Passage for review.
════
Submitted to: Poultry Science Association
Publication Type: Peer Reviewed Journal
Publication Acceptance Date: 9/27/2001
Publication Date: N/A
Citation: Interpretive Summary: Inflammation is associated with many disease processes. It can be induced experimentally using a variety of noxious stimuli. To understand inflammation induced changes in birds, we injected male broiler chickens with croton oil. The changes induced in blood cell populations and serum protein profiles were studied. We found that inflammation increase serum levels of some proteins while decreased others. Using different biochemical and immunological methods, we identified one of the serum proteins that increased significantly during inflammation as ovotransferrin, which can be used as dianostic marker.
Technical Abstract: Inflammation is associated with a variety of cellular injuries resulting from infections, toxicosis, and physical trauma. It is a complex physiological process. To understand the inflammation-induced changes in birds, 4-wk-old male broiler chickens were subjected to experimental inflammation using a subcutaneous injection of croton oil with changes in serum measured over time and compared with birds treated similarly with olive oil (control). Croton oil treatment significantly elevated blood serum interleukin (IL)-6 levels by 6 h and heterophil counts by 16 h post- injection, which returned to the control levels at 16 h and 24 h, respectively. Croton oil treatment affected the serum protein profiles as assessed by SDS-PAGE and densitometric analyses. Compared with olive oil- treated or normal chicken sera, there were increases in the density of protein bands corresponding to MW of 42 -, 65-, 200-, and 219-kDa, and decreases in bands corresponding to 49 kDa (serum albumin) and a 56 kDa protein in chickens treated with croton oil. Most of these changes were evident at 24 h and lasted through 48 h. The 65 kDa protein was characterized using two dimensional gel electrophoresis and N-terminal sequence analyses. A sequence similarity search in GenBank data base using the first 22 amino acids yielded a complete homology with chicken ovotransferrin. Western blot analysis using anti-chicken serum transferrin and anti-chicken ovotransferrin antibodies also confirmed the 65 kDa protein band to be ovotransferrin. The 65 kDa chicken ovotransferrin, under reducing conditions, showed a MW corresponding to approximately 76 kDa. This study shows that ovotransferrin is a major acute phase protein in chickens.
════
Task to complete. Copy the passage from the abstract on croton oil inflammation in broiler chickens, starting at "Submitted to: Poultry" and ending at "as dianostic marker.".
════
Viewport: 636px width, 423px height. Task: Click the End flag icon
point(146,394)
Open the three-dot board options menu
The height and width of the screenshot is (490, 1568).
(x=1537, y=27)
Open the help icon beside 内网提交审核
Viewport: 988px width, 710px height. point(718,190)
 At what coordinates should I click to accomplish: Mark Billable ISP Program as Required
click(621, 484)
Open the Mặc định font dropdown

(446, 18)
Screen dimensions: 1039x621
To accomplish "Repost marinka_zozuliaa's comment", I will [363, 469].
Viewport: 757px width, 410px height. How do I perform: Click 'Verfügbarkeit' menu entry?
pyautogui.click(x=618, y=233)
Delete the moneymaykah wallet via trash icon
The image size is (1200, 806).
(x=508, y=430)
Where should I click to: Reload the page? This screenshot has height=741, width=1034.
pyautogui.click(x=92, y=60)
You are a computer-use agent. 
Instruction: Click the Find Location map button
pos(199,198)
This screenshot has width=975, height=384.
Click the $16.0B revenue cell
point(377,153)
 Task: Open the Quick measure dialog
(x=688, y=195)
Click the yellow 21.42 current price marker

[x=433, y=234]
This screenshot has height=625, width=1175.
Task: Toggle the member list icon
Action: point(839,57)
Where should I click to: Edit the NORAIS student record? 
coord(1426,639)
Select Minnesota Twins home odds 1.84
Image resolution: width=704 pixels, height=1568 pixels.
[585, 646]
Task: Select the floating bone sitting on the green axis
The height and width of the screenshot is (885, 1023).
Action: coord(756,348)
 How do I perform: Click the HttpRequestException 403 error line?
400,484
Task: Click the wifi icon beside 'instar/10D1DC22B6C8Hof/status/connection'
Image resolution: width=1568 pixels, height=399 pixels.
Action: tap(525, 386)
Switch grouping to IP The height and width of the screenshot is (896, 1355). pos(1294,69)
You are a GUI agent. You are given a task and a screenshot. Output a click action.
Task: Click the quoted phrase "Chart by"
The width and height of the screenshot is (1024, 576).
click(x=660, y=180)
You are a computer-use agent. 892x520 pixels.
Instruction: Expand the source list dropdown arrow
════
Your response.
Submitted to: Poultry Science Association
Publication Type: Peer Reviewed Journal
Publication Acceptance Date: 9/27/2001
Publication Date: N/A
Citation: Interpretive Summary: Inflammation is associated with many disease processes. It can be induced experimentally using a variety of noxious stimuli. To understand inflammation induced changes in birds, we injected male broiler chickens with croton oil. The changes induced in blood cell populations and serum protein profiles were studied. We found that inflammation increase serum levels of some proteins while decreased others. Using different biochemical and immunological methods, we identified one of the serum proteins that increased significantly during inflammation as ovotransferrin, which can be used as dianostic marker.